Wel opvallend dat hoe dominant België is in het veldrijden, ze hier in een echte mondiale strijd totaal ontbreken.
Omdat 1 kilometer korter is dan 3 kilometer..
De 1km (voor de mannen) is een inspanning van 1 minuut. Dat is grofweg zo'n beetje de bovengrens om een maximale inspanning vol te houden. Kijk naar Hoogland zijn rit als perfecte illustratie hiervan.
De individuele achtervolging (3km voor de vrouwen en 4km voor de mannen) duurt te lang om een maximale inspanning vol te houden. Bij dit onderdeel zal je daarom je krachten toch enigszins in moeten delen.
Wat betreft België vind ik het iets te overdreven om te zeggen dat ze totaal ontbreken, want ze halen toch 1 gouden en 1 zilveren medaille binnen. Verder zijn ze ook in het (recente) verleden regelmatig succesvol geweest op de duuronderdelen. Dit WK kwam het er om verschillende redenen niet echt uit op de duuronderdelen (o.a. vanwege de blessure van Lotte Kopecky).
Wat betreft de sprintonderdelen is het ander verhaal. Zo ver ik weet hebben ze daar nooit echt toppers gehad. Daarbij kan je van de weg of het veld ook niet zomaar de switch maken naar 1 van de sprintonderdelen. Dat vergt gewoon heel andere training.
Totaal ontbreken is toch ook overdreven, niet?

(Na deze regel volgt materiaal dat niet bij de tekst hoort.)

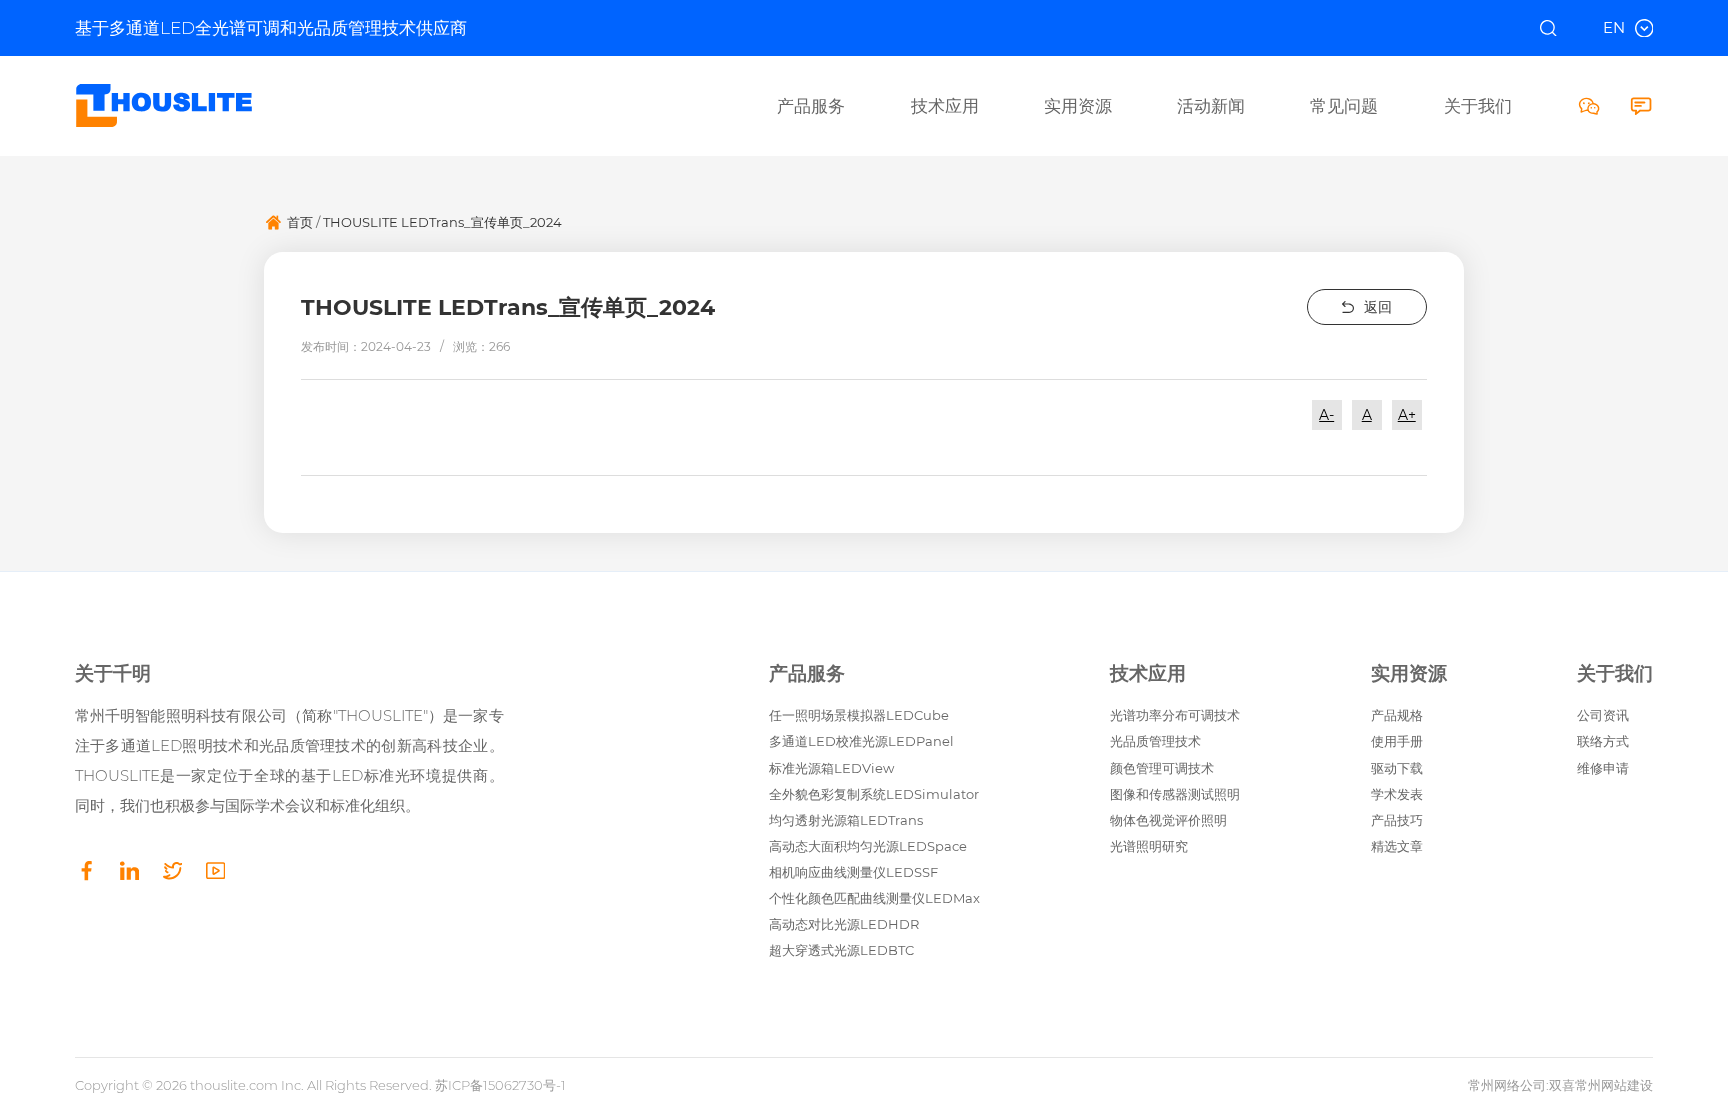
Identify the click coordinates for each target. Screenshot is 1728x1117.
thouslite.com (234, 1085)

Een gouden medaille en twee zilveren is op zich niet erg slecht en iemand als De Ketele had er met wat meer geluk ook nog kunnen rapen.
De vergelijking met het veldrijden gaat natuurlijk ook gewoon niet op. Waar veldrijden een sport is die in onze contreien uitgevonden en groot geworden is, is baanwielrennen dat niet, traditioneel zijn het eerder de landen uit de commonwealth die hier hard op inzetten.